— Excerpted data —
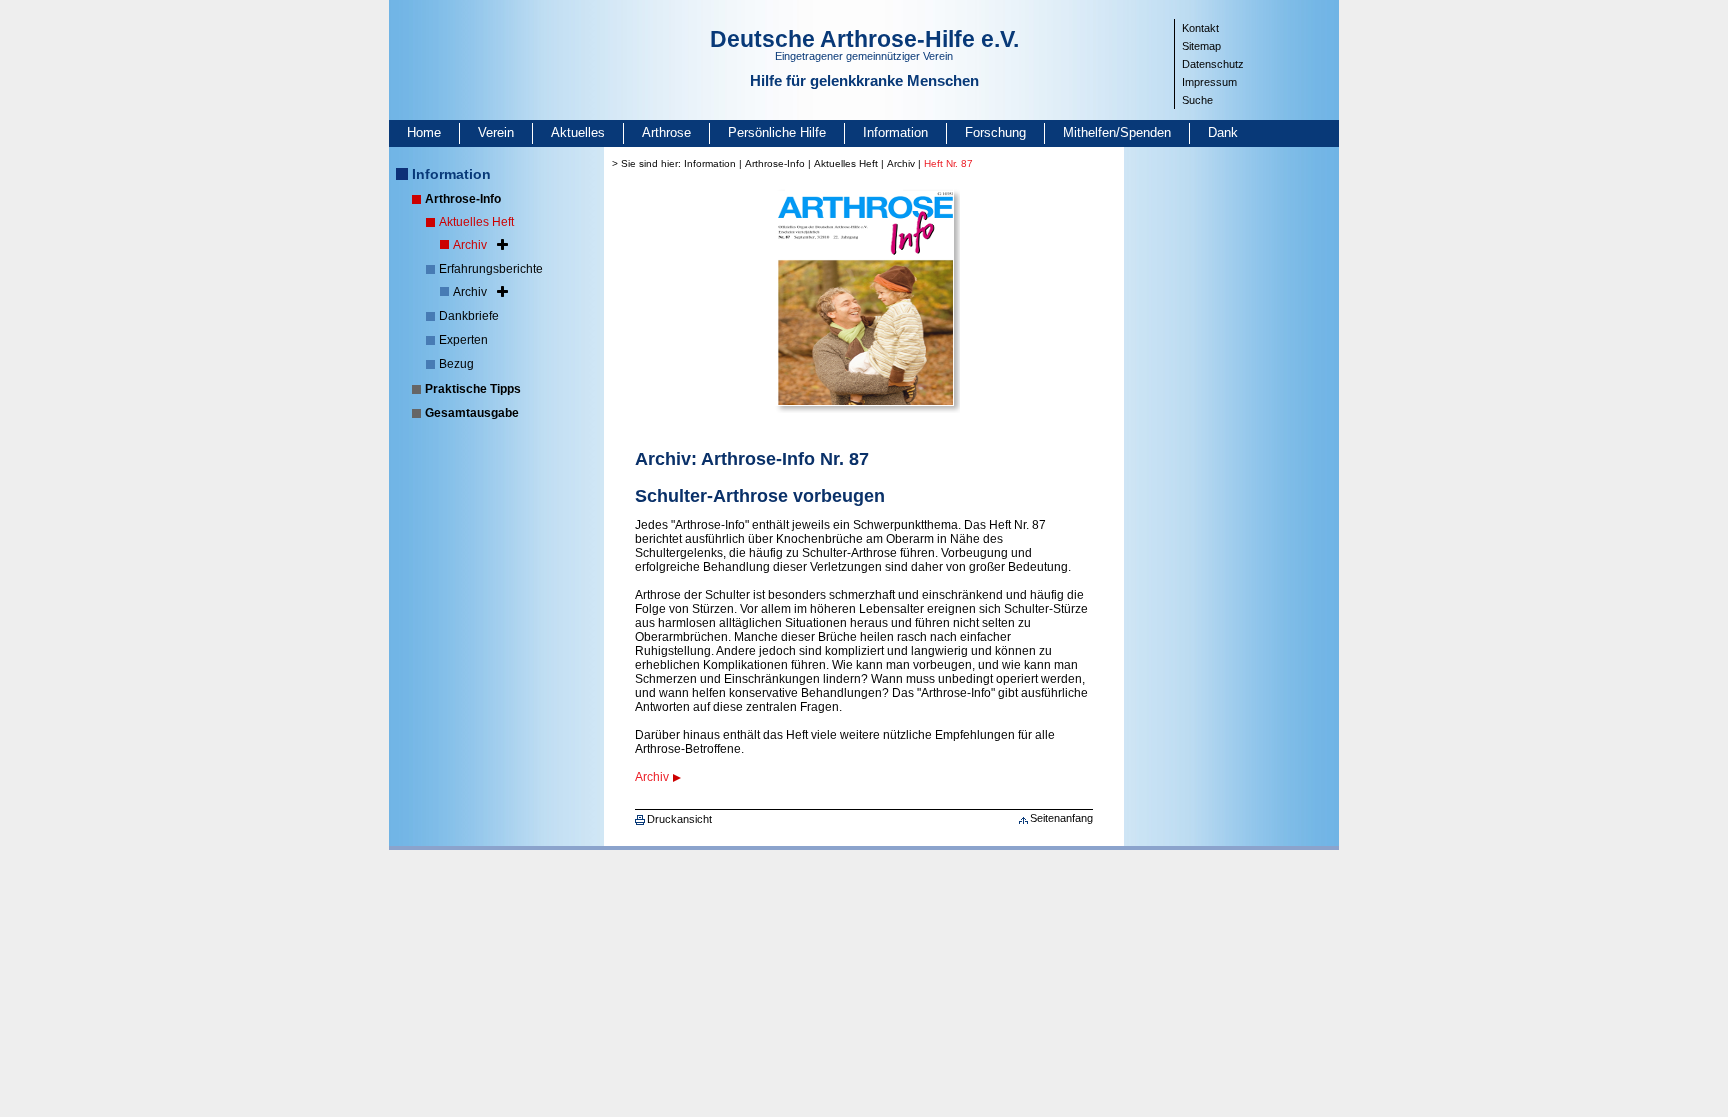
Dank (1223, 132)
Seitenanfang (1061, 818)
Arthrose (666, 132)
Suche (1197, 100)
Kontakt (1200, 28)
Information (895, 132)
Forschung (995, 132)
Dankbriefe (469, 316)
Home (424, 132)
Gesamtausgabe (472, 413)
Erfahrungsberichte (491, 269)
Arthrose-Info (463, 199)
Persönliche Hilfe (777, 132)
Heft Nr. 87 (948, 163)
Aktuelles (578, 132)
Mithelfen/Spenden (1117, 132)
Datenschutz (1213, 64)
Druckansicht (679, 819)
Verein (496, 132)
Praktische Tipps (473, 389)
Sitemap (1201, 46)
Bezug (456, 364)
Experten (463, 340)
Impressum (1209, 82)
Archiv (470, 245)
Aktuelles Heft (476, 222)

==

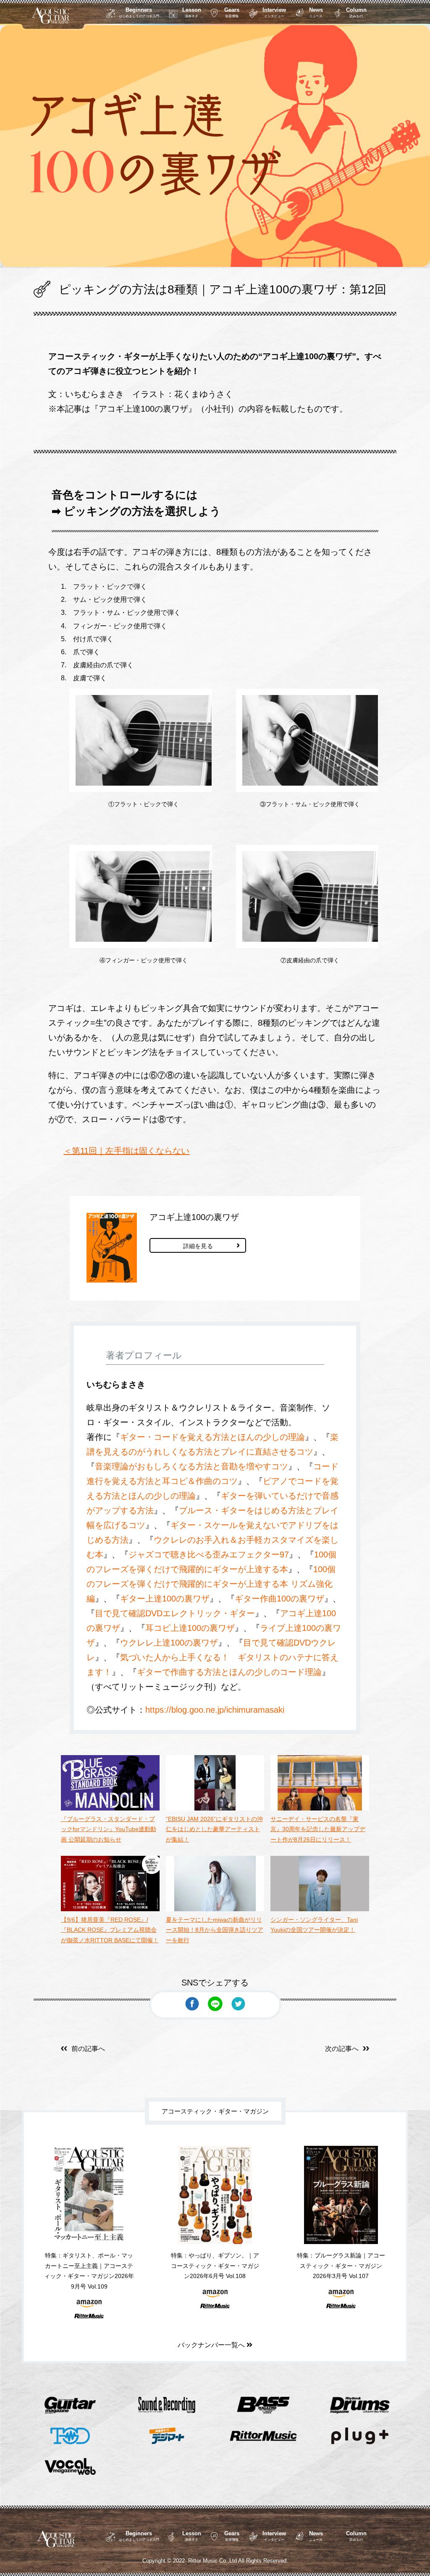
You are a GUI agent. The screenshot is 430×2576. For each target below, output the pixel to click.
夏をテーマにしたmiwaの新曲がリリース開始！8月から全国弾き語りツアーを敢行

---

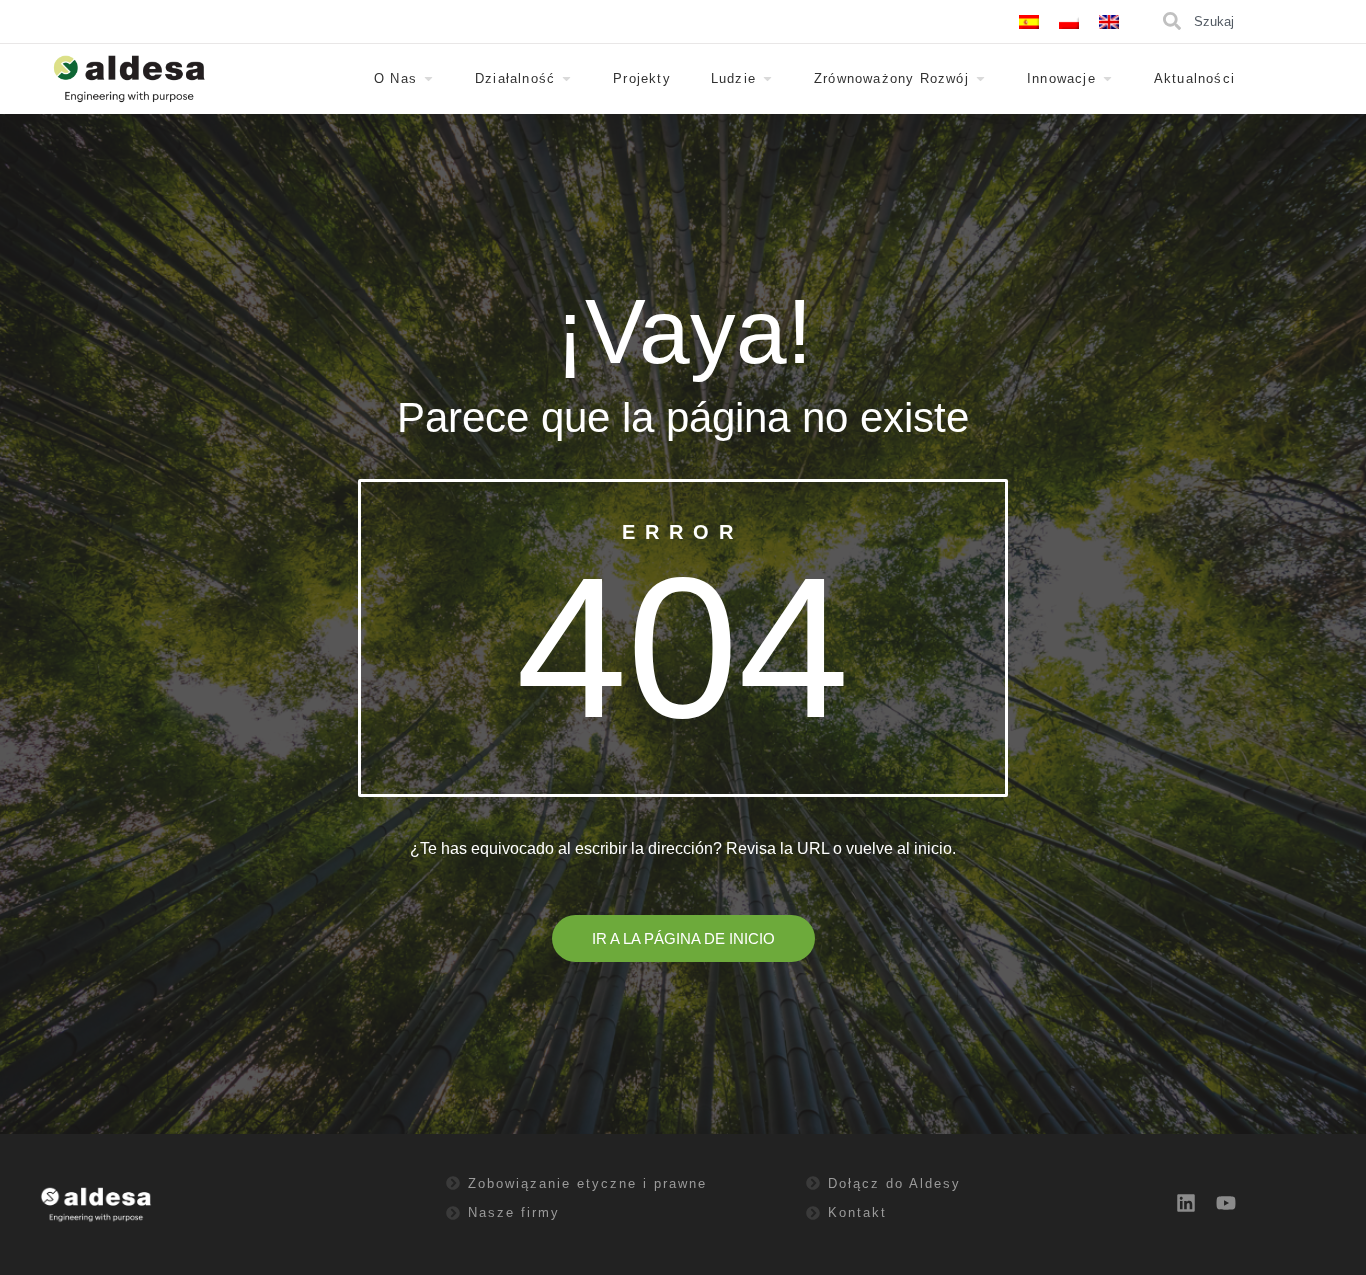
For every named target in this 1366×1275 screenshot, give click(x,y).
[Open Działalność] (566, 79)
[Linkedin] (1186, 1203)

— What you are asked to do —
Among the records above, repeat exactly the line with "Gesamtausgabe (472, 413)", the line with "Aktuelles Heft (476, 222)", and every line in between, and only those.

— Finished exercise —
Gesamtausgabe (472, 413)
Erfahrungsberichte (491, 269)
Arthrose-Info (463, 199)
Persönliche Hilfe (777, 132)
Heft Nr. 87 (948, 163)
Aktuelles (578, 132)
Mithelfen/Spenden (1117, 132)
Datenschutz (1213, 64)
Druckansicht (679, 819)
Verein (496, 132)
Praktische Tipps (473, 389)
Sitemap (1201, 46)
Bezug (456, 364)
Experten (463, 340)
Impressum (1209, 82)
Archiv (470, 245)
Aktuelles Heft (476, 222)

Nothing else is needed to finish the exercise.